» **Directions for this task**
A word-for-word copy of the records below is required.

___ Source material

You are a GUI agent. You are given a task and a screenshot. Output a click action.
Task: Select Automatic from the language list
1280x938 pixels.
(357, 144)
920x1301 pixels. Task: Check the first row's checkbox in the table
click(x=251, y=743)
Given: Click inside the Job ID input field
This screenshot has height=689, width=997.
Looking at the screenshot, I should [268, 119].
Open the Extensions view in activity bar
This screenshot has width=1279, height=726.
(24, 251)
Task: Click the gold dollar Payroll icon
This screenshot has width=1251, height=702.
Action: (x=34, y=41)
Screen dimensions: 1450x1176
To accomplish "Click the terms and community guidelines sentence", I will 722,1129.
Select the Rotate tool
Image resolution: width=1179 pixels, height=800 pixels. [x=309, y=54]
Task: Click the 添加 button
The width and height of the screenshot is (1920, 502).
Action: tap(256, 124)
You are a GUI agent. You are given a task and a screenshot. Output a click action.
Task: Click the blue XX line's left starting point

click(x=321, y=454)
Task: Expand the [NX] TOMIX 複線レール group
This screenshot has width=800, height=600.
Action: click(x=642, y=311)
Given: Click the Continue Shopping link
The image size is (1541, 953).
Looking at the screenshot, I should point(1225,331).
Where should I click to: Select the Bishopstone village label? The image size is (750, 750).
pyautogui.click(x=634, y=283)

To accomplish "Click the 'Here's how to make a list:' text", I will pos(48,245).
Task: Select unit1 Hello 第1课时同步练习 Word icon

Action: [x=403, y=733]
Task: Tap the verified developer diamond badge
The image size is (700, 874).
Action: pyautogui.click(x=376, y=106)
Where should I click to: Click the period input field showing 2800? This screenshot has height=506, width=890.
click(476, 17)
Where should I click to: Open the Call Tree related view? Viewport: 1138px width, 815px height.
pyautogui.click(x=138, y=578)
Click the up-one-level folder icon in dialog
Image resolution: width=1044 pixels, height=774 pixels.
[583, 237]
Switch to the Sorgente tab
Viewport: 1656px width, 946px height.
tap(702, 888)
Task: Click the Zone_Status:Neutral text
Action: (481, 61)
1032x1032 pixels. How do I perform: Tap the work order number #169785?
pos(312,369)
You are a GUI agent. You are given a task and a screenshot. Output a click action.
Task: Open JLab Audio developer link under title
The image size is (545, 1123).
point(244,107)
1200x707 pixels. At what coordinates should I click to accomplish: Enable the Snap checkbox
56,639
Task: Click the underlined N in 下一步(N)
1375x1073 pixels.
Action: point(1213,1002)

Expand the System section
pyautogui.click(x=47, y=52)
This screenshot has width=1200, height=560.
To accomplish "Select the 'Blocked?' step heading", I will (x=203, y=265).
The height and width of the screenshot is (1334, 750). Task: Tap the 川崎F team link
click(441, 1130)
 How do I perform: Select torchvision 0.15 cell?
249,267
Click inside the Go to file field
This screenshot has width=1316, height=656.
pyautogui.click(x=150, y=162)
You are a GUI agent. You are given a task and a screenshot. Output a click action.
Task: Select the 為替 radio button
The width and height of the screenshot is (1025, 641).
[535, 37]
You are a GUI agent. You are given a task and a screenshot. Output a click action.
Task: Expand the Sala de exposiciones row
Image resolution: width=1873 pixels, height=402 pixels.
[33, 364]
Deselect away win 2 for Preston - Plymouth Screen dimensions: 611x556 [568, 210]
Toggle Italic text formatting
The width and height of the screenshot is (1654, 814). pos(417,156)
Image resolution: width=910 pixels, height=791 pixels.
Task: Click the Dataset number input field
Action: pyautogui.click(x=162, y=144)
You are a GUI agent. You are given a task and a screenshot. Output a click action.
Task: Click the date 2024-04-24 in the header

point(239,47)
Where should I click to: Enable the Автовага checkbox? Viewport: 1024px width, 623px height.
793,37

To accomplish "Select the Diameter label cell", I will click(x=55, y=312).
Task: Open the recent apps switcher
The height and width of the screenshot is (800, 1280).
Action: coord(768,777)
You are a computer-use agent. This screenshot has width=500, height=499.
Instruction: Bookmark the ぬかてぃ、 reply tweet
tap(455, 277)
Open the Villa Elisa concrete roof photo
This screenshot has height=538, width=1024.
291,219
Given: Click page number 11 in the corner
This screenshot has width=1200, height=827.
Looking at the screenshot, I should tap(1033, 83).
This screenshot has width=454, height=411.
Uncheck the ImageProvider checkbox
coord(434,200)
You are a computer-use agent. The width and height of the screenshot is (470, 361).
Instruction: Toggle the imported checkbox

______

» **Result of the task**
You are a GUI agent. You are given a task and a screenshot. Output a click action.
Task: Select Automatic from the language list
1280x938 pixels.
(357, 144)
920x1301 pixels. Task: Check the first row's checkbox in the table
click(x=251, y=743)
Given: Click inside the Job ID input field
This screenshot has height=689, width=997.
Looking at the screenshot, I should [268, 119].
Open the Extensions view in activity bar
This screenshot has width=1279, height=726.
(24, 251)
Task: Click the gold dollar Payroll icon
This screenshot has width=1251, height=702.
Action: (x=34, y=41)
Screen dimensions: 1450x1176
To accomplish "Click the terms and community guidelines sentence", I will 722,1129.
Select the Rotate tool
Image resolution: width=1179 pixels, height=800 pixels. [x=309, y=54]
Task: Click the 添加 button
The width and height of the screenshot is (1920, 502).
Action: tap(256, 124)
You are a GUI agent. You are given a task and a screenshot. Output a click action.
Task: Click the blue XX line's left starting point

click(x=321, y=454)
Task: Expand the [NX] TOMIX 複線レール group
This screenshot has width=800, height=600.
Action: click(x=642, y=311)
Given: Click the Continue Shopping link
The image size is (1541, 953).
Looking at the screenshot, I should point(1225,331).
Where should I click to: Select the Bishopstone village label? The image size is (750, 750).
pyautogui.click(x=634, y=283)

To accomplish "Click the 'Here's how to make a list:' text", I will pos(48,245).
Task: Select unit1 Hello 第1课时同步练习 Word icon

Action: [x=403, y=733]
Task: Tap the verified developer diamond badge
The image size is (700, 874).
Action: pyautogui.click(x=376, y=106)
Where should I click to: Click the period input field showing 2800? This screenshot has height=506, width=890.
click(476, 17)
Where should I click to: Open the Call Tree related view? Viewport: 1138px width, 815px height.
pyautogui.click(x=138, y=578)
Click the up-one-level folder icon in dialog
Image resolution: width=1044 pixels, height=774 pixels.
[583, 237]
Switch to the Sorgente tab
Viewport: 1656px width, 946px height.
tap(702, 888)
Task: Click the Zone_Status:Neutral text
Action: (481, 61)
1032x1032 pixels. How do I perform: Tap the work order number #169785?
pos(312,369)
You are a GUI agent. You are given a task and a screenshot. Output a click action.
Task: Open JLab Audio developer link under title
The image size is (545, 1123).
point(244,107)
1200x707 pixels. At what coordinates should I click to accomplish: Enable the Snap checkbox
56,639
Task: Click the underlined N in 下一步(N)
1375x1073 pixels.
Action: point(1213,1002)

Expand the System section
pyautogui.click(x=47, y=52)
This screenshot has width=1200, height=560.
To accomplish "Select the 'Blocked?' step heading", I will (x=203, y=265).
The height and width of the screenshot is (1334, 750). Task: Tap the 川崎F team link
click(441, 1130)
 How do I perform: Select torchvision 0.15 cell?
249,267
Click inside the Go to file field
This screenshot has width=1316, height=656.
pyautogui.click(x=150, y=162)
You are a GUI agent. You are given a task and a screenshot. Output a click action.
Task: Select the 為替 radio button
The width and height of the screenshot is (1025, 641).
[535, 37]
You are a GUI agent. You are given a task and a screenshot. Output a click action.
Task: Expand the Sala de exposiciones row
Image resolution: width=1873 pixels, height=402 pixels.
[33, 364]
Deselect away win 2 for Preston - Plymouth Screen dimensions: 611x556 [568, 210]
Toggle Italic text formatting
The width and height of the screenshot is (1654, 814). pos(417,156)
Image resolution: width=910 pixels, height=791 pixels.
Task: Click the Dataset number input field
Action: pyautogui.click(x=162, y=144)
You are a GUI agent. You are given a task and a screenshot. Output a click action.
Task: Click the date 2024-04-24 in the header

point(239,47)
Where should I click to: Enable the Автовага checkbox? Viewport: 1024px width, 623px height.
793,37

To accomplish "Select the Diameter label cell", I will click(x=55, y=312).
Task: Open the recent apps switcher
The height and width of the screenshot is (800, 1280).
Action: coord(768,777)
You are a computer-use agent. This screenshot has width=500, height=499.
Instruction: Bookmark the ぬかてぃ、 reply tweet
tap(455, 277)
Open the Villa Elisa concrete roof photo
This screenshot has height=538, width=1024.
291,219
Given: Click page number 11 in the corner
This screenshot has width=1200, height=827.
Looking at the screenshot, I should tap(1033, 83).
This screenshot has width=454, height=411.
Uncheck the ImageProvider checkbox
coord(434,200)
You are a computer-use agent. The width and height of the screenshot is (470, 361).
Instruction: Toggle the imported checkbox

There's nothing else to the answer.